STAR EQUITY HOLDINGS, INC.
POWER OF ATTORNEY
SECURITIES LAW COMPLIANCE

The undersigned, as a Section 16 reporting person of Star Equity Holdings, Inc. (the “Company”), hereby constitutes and appoints Jeffrey E. Eberwein and Hannah Bible the undersigned’s true and lawful attorney-in-fact to:

(1)       execute for and on behalf of the undersigned, in the undersigned’s capacity as an officer and/or director of the Company, Form ID, Form 3, Form 4 and Form 5 (including any amendments thereto) in accordance with Section 16(a) of the Securities Exchange Act of 1934, as amended, and the rules thereunder;

(2)       do and perform any and all acts for and on behalf of the undersigned which may be necessary or desirable to complete the execution of any such Form ID, Form 3, Form 4 and Form 5 and the timely filing of any such form with the United States Securities and Exchange Commission and any other authority; and

(3)       take any other action of any type whatsoever in connection with the foregoing which, in the opinion of such attorney-in-fact, may be of benefit to, to the best interest of, or legally required by, the undersigned, it being understood that the documents executed by such attorney-in fact on behalf of the undersigned pursuant to this Power of Attorney shall be in such form and shall contain such terms and conditions as such attorney-in fact may approve in his or her discretion.

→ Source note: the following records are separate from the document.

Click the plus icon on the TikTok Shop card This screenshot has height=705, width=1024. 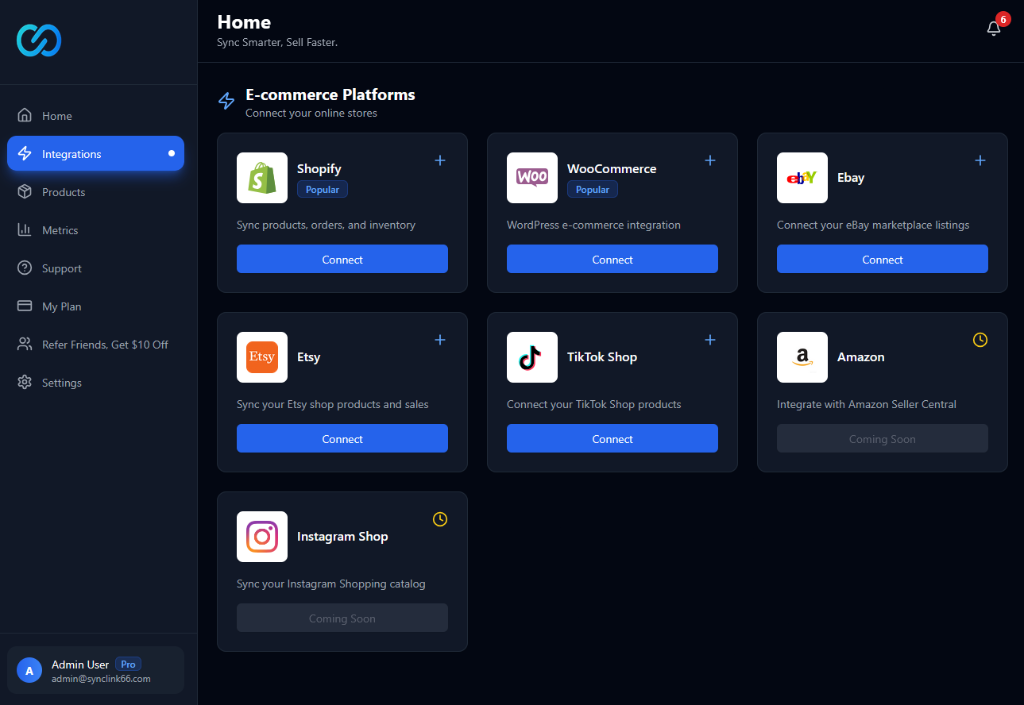point(710,340)
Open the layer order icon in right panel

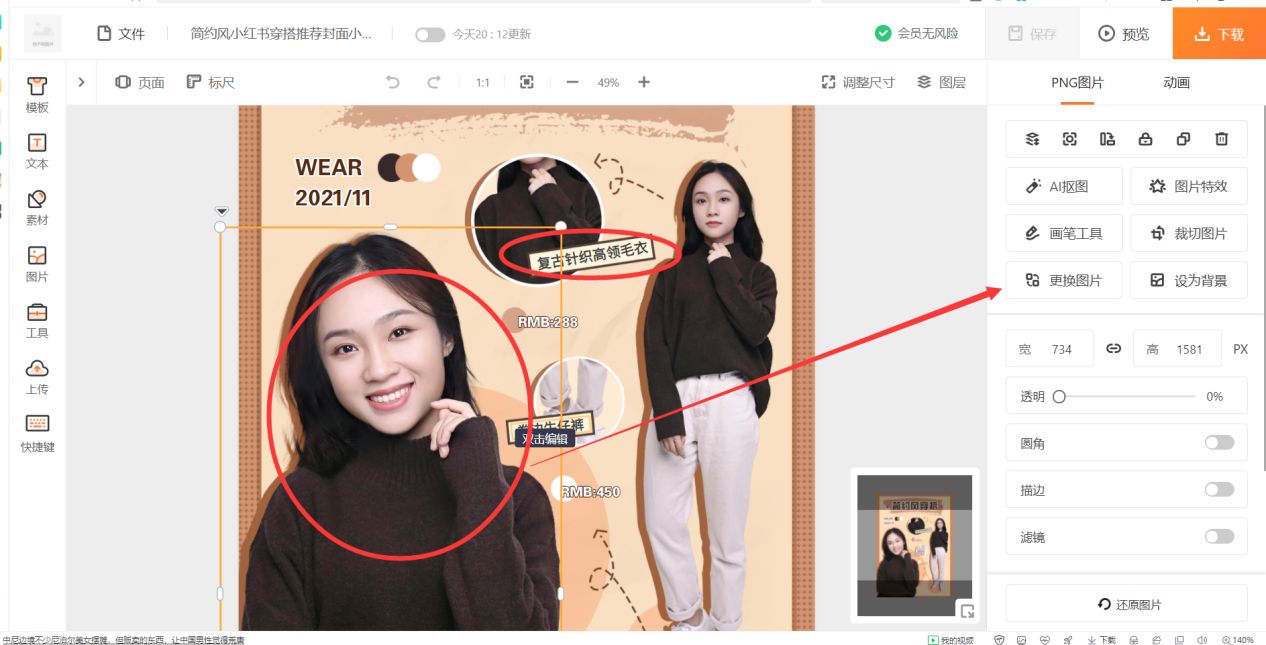coord(1031,139)
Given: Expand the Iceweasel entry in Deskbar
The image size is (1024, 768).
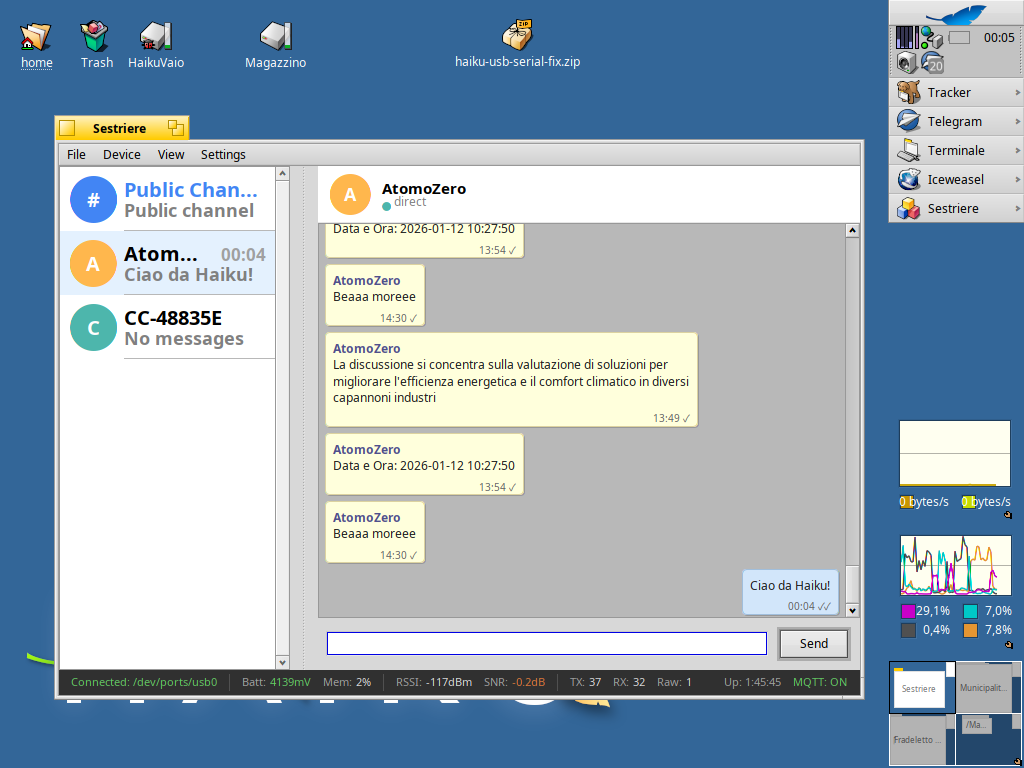Looking at the screenshot, I should (x=1017, y=180).
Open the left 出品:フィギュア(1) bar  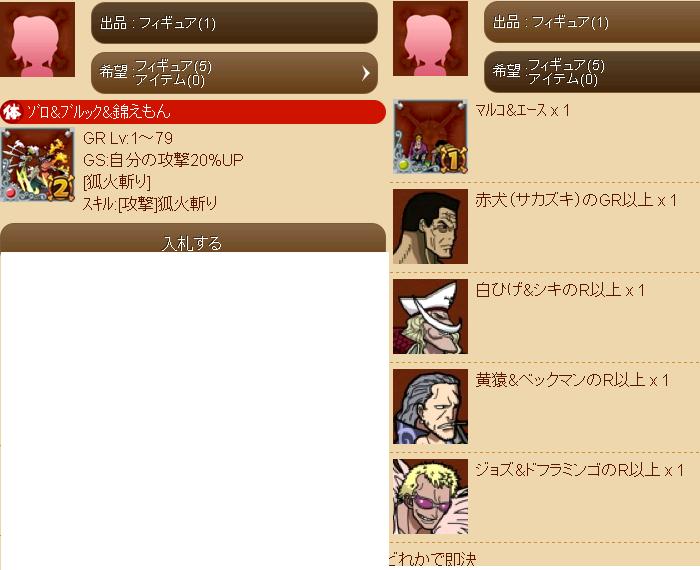pyautogui.click(x=234, y=23)
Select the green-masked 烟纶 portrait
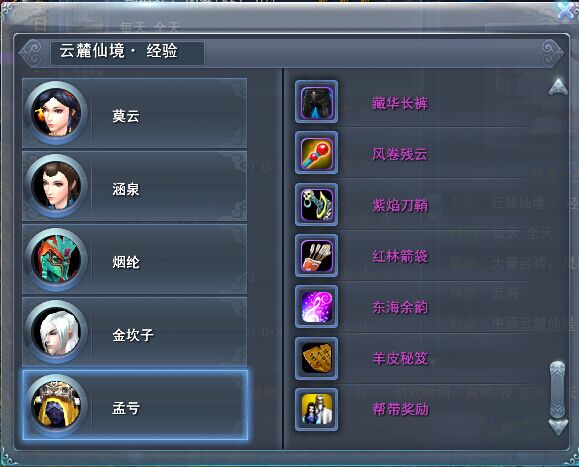The width and height of the screenshot is (579, 467). 56,259
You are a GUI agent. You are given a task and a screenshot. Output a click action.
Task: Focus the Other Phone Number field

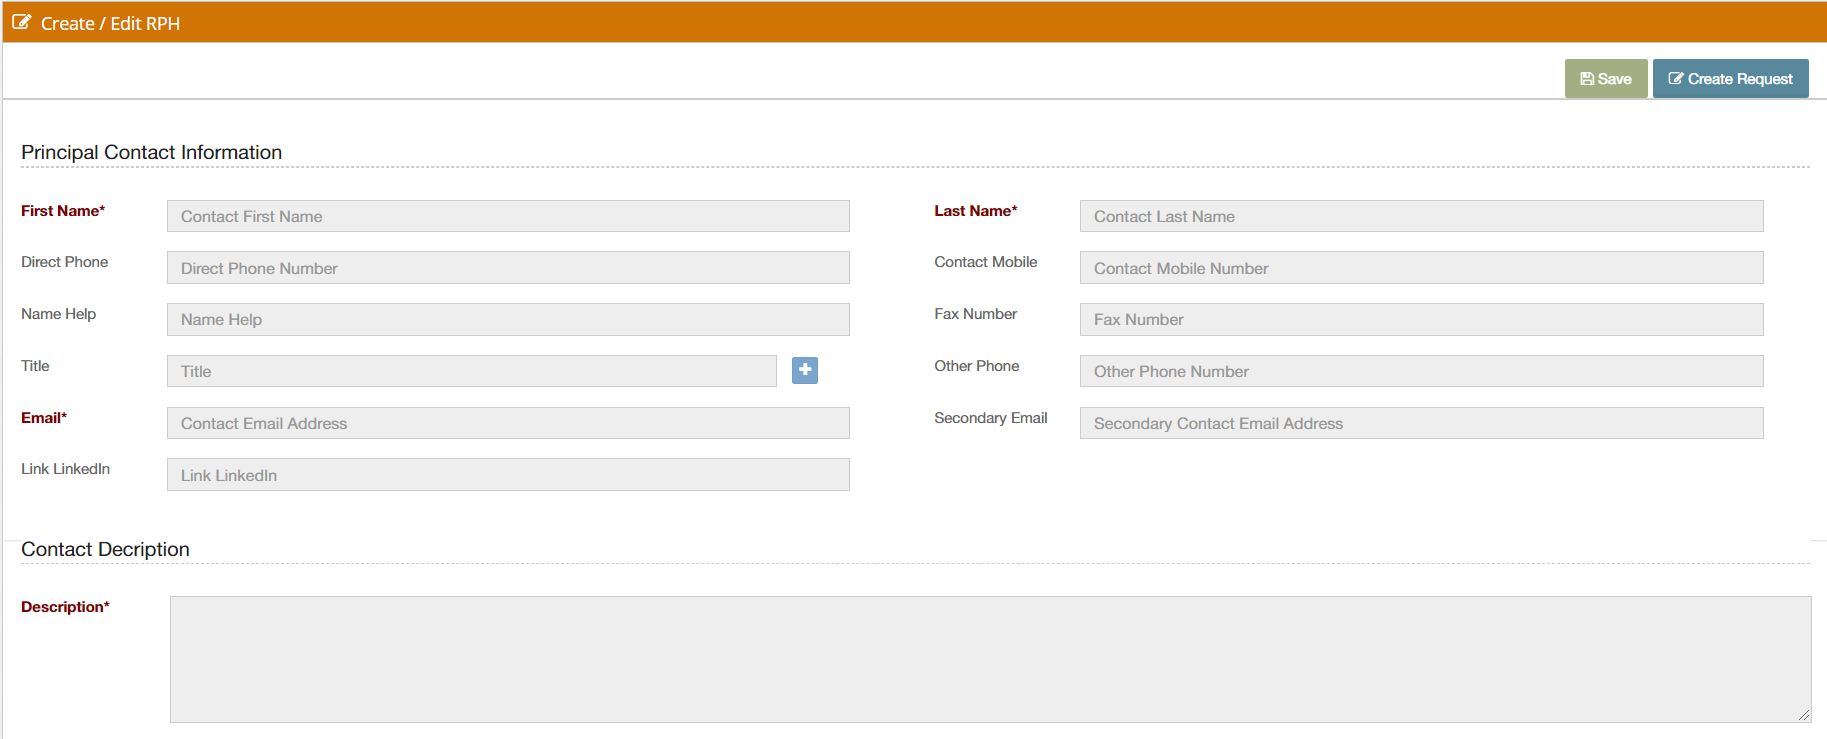pyautogui.click(x=1421, y=371)
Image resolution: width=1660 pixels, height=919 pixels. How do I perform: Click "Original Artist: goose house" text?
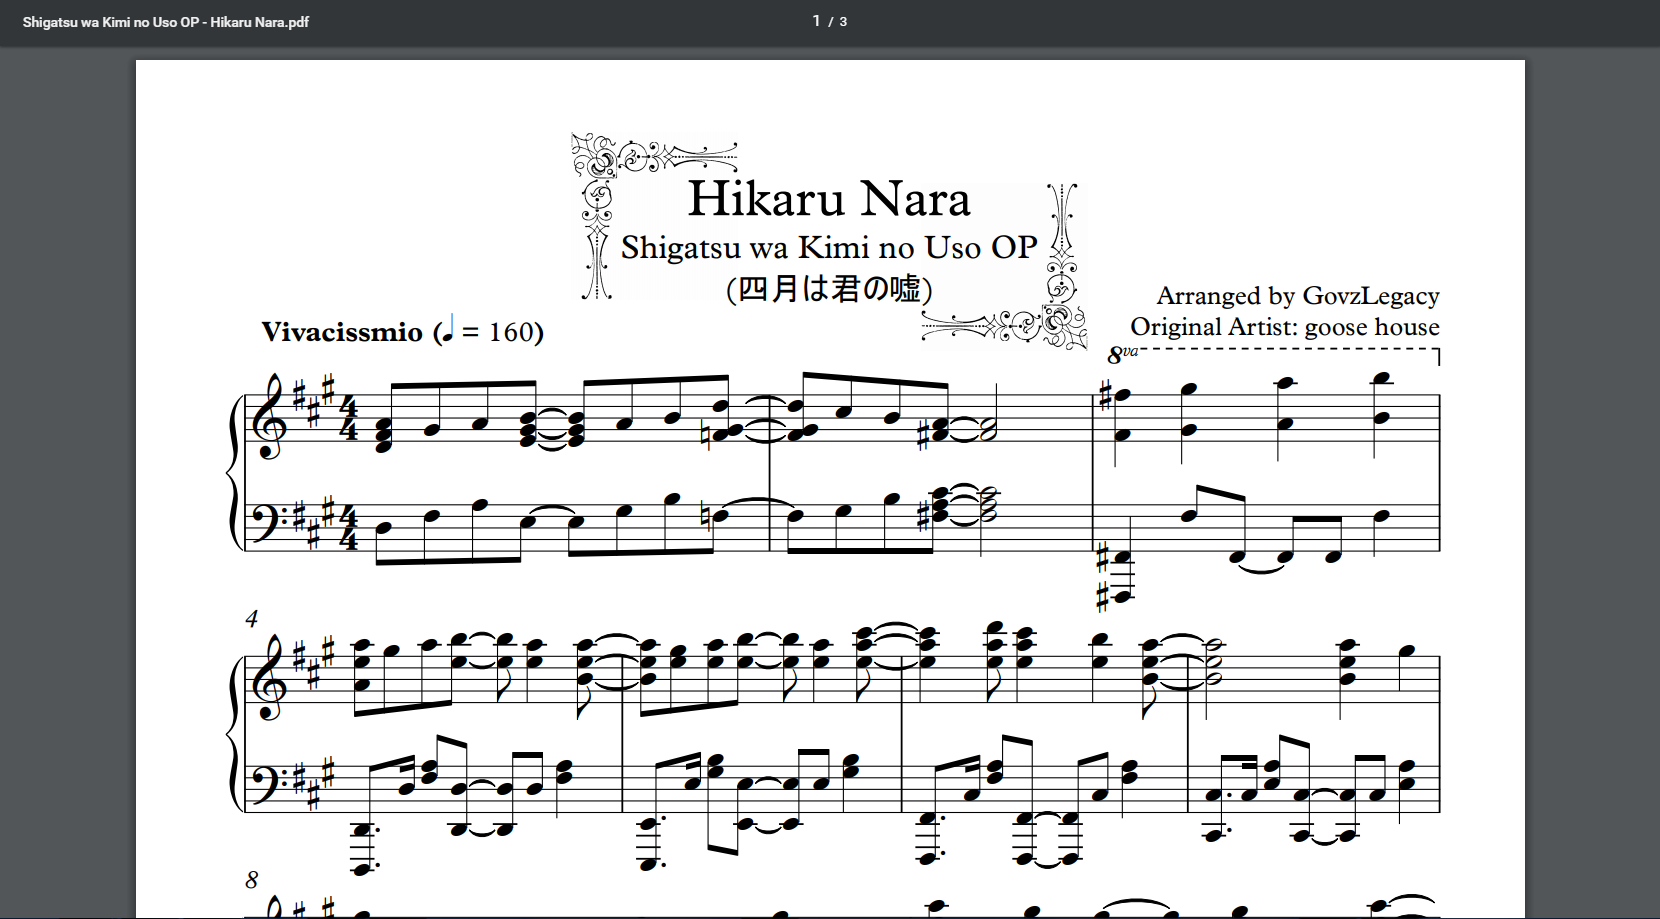(x=1284, y=327)
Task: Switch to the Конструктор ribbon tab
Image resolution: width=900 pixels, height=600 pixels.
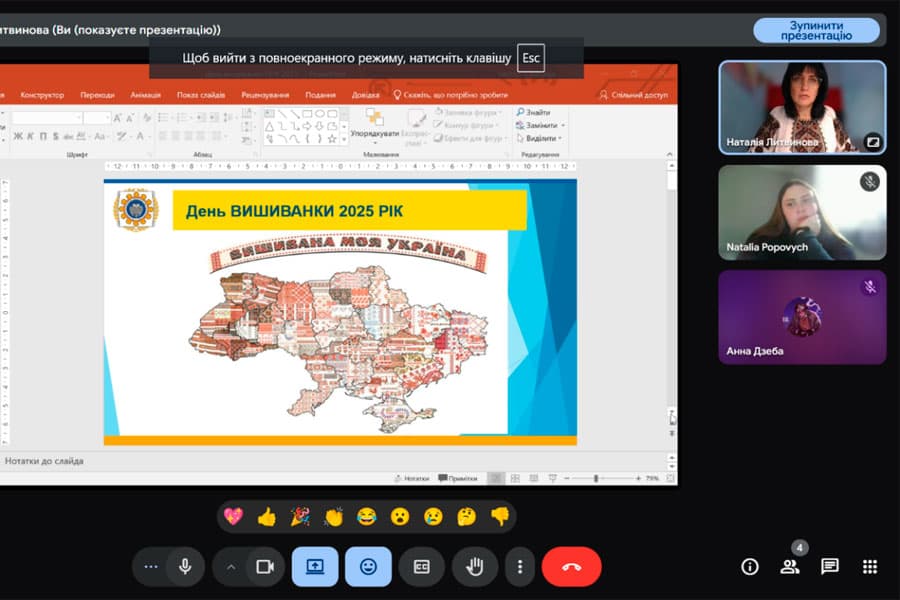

The undersigned hereby grants to each such attorney-in-fact full power and authority to do and perform all and every act and thing whatsoever requisite, necessary and proper to be done in the exercise of any of the rights and powers herein granted, as fully to all intents and purposes as the undersigned might or could do if personally present, with full power of substitution or revocation, hereby ratifying and confirming all that such attorney-in-fact, or his or her substitute or substitutes, shall lawfully do or cause to be done by virtue of this power of attorney and the rights and powers herein granted.

The undersigned acknowledges that the foregoing attorneys-in-fact, in serving in such capacity at the request of the undersigned, are not assuming, nor is the Company assuming, any of the undersigned’s responsibilities to comply with Section 16 of the Securities Exchange Act of 1934, as amended.

This Power of Attorney shall remain in full force and effect until the undersigned is no longer required to file Form ID, Form 3, Form 4 and Form 5 with respect to the undersigned’s holdings of and transactions in securities issued by the Company, unless earlier revoked by the undersigned in a signed writing delivered to the foregoing attorneys-in-fact.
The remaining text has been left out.